頭を抱えたくなったが、腕は動かず叶わない。
今の回答では何一つ疑問の解決にはならないし、親切じゃないし、まともな会話ではない。
しかも、美人ナースは追い討ちをかけるように、優奈を見つめ続けてる。
「何なの・・・」
優奈は思わずため息とともに言葉を零す。
ただの独り言に対して、美人ナースは少し間を入れて口を開く。
「認識に失敗しました。質問を再度入力してください」
遊びのない美人の返事から現実逃避した考えに行き着く。
彼女の話し方は、まるで音声認識の機械だ。
人工知能搭載のアンドロイド、サイボーグ、人型ロボット。
そう思ったら、不自然な話し方にも納得がいく。
しかし、不自然なのは発言と態度だけで、あまりに自然に見える顔や滑らかな動作は普通に人間のようだ。

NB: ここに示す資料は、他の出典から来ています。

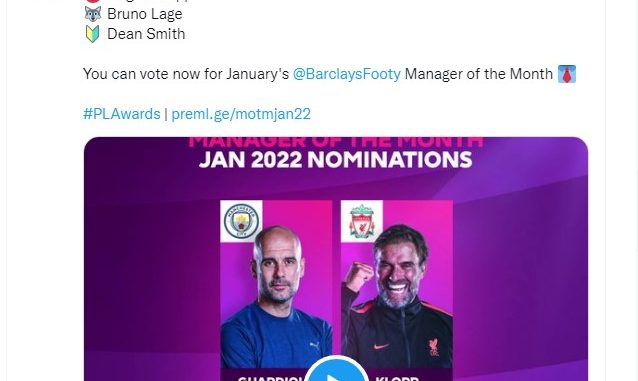The height and width of the screenshot is (381, 638).
Task: Open the #PLAwards hashtag
Action: click(x=122, y=114)
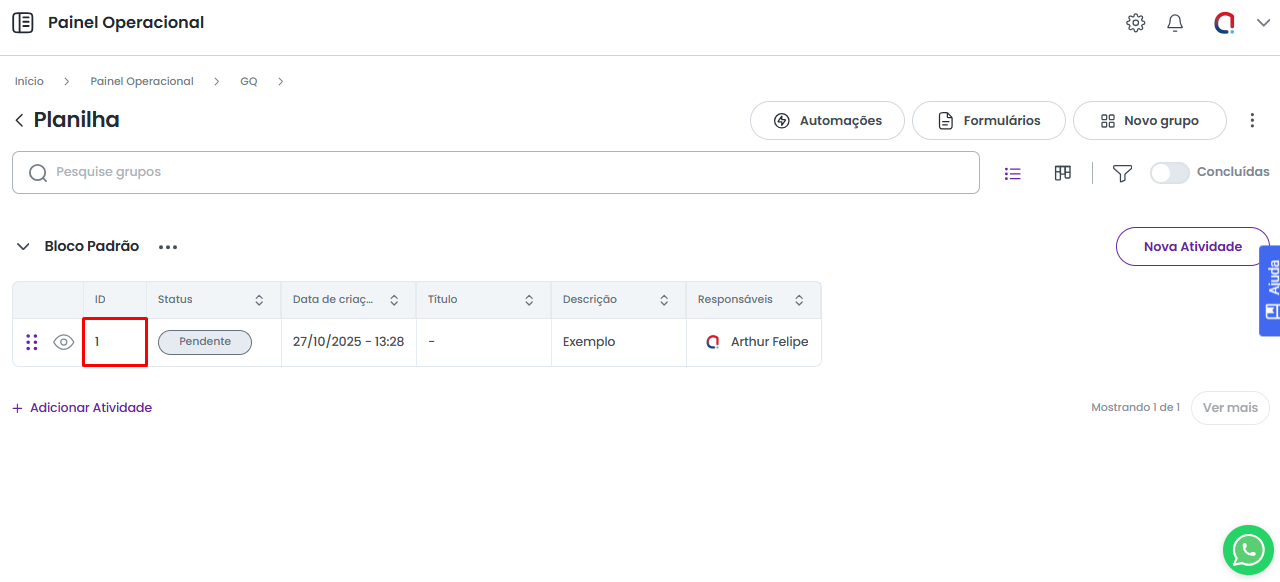Toggle the Concluídas switch
The width and height of the screenshot is (1280, 582).
pyautogui.click(x=1169, y=173)
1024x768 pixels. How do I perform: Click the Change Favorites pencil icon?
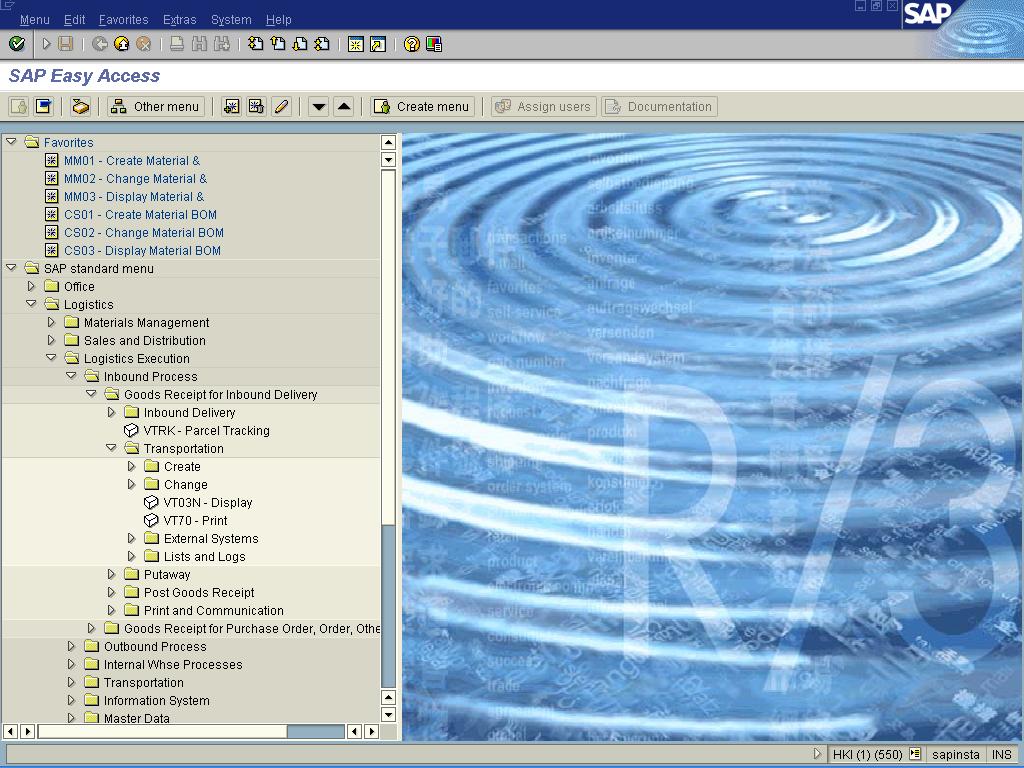282,107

間近で見た手も、焦点が合わなかったけれど、特に違和感を感じなかった。
優奈は決心して口を開く。
「貴女は誰ですか」
「私はHBWR試運転機、型番ROX37164289・・・」
元々英語は苦手な上、英数を並べられたら頭が痛くなる。
美人ナースの固い口調に、無表情が続けば当たり前に冷たく悪い印象が蓄積されていく。
しかし、『型番』とまで言われては、まさかの想像が正解だ言われているようなもの。
優奈はダメ押しの確認に手を伸ばす。